Bacopa crenata

Scientific classification
- Kingdom: Plantae
- Clade: Tracheophytes
- Clade: Angiosperms
- Clade: Eudicots
- Clade: Asterids
- Order: Lamiales
- Family: Plantaginaceae
- Genus: Bacopa
- Species: B. crenata
- Binomial name: Bacopa crenata (P.Beauv.) Hepper
- Synonyms: Bacopa calycina (Benth.) Engl. ex De Wild.; Erinus africanus Pers.; Herpestis calycina Pennell; Herpestis crenata P. Beauv; Herpestis thonnginii Benth.; Moniera calycina (Benth.) Hiern;

= Bacopa crenata =

- Genus: Bacopa
- Species: crenata
- Authority: (P.Beauv.) Hepper
- Synonyms: Bacopa calycina (Benth.) Engl. ex De Wild., Erinus africanus Pers., Herpestis calycina Pennell, Herpestis crenata P. Beauv, Herpestis thonnginii Benth., Moniera calycina (Benth.) Hiern

Species of flowering plant

Bacopa crenata, the waterhyssop, brahmi, or moneywort, is a perennial or annual medicinal herb indigenous to tropical Africa and Madagascar.

==Description==
Bacopa crenata is a non-aromatic herb, growing up to 40 cm in height. Its leaves are opposite, oblong, slightly serrated on their margin, and 1.4-1.5 cm thick. Its leaves are also lanceolate to ovate and are arranged oppositely (opposite deccusate) on the stem. Its flowers are small, actinomorphic, and range from white to blue or purple, with four to five petals.

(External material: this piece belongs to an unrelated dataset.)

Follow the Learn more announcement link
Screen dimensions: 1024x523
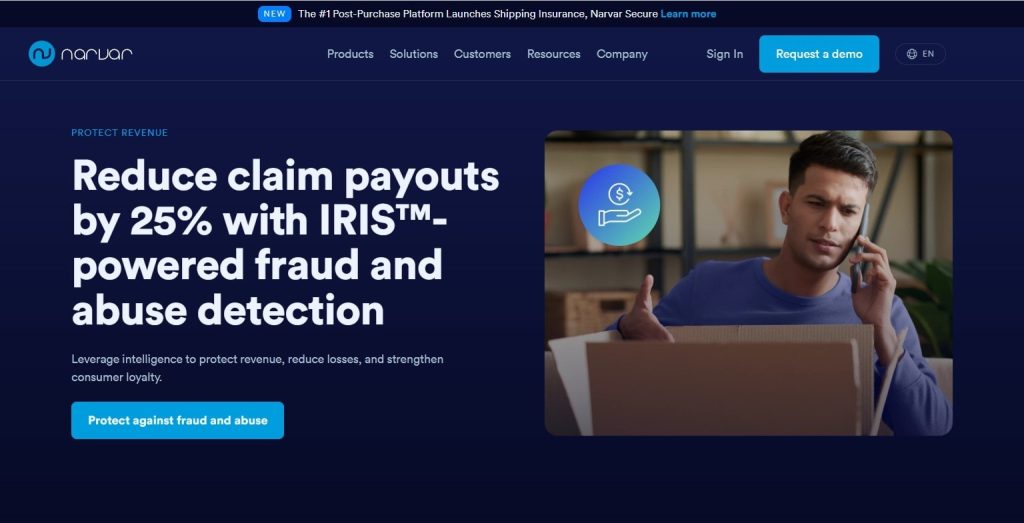pyautogui.click(x=688, y=14)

Its ability to grow in water makes it a popular aquarium plant.

==Habitat and ecology==
Bacopa crenata grows in marshy areas throughout West Africa, Angola, Madagascar, Kenya, and Tanzania.

==Uses==
The leaves of Bacopa crenata are used in Africa to treat conjunctivitus and headaches, and to heal wounds.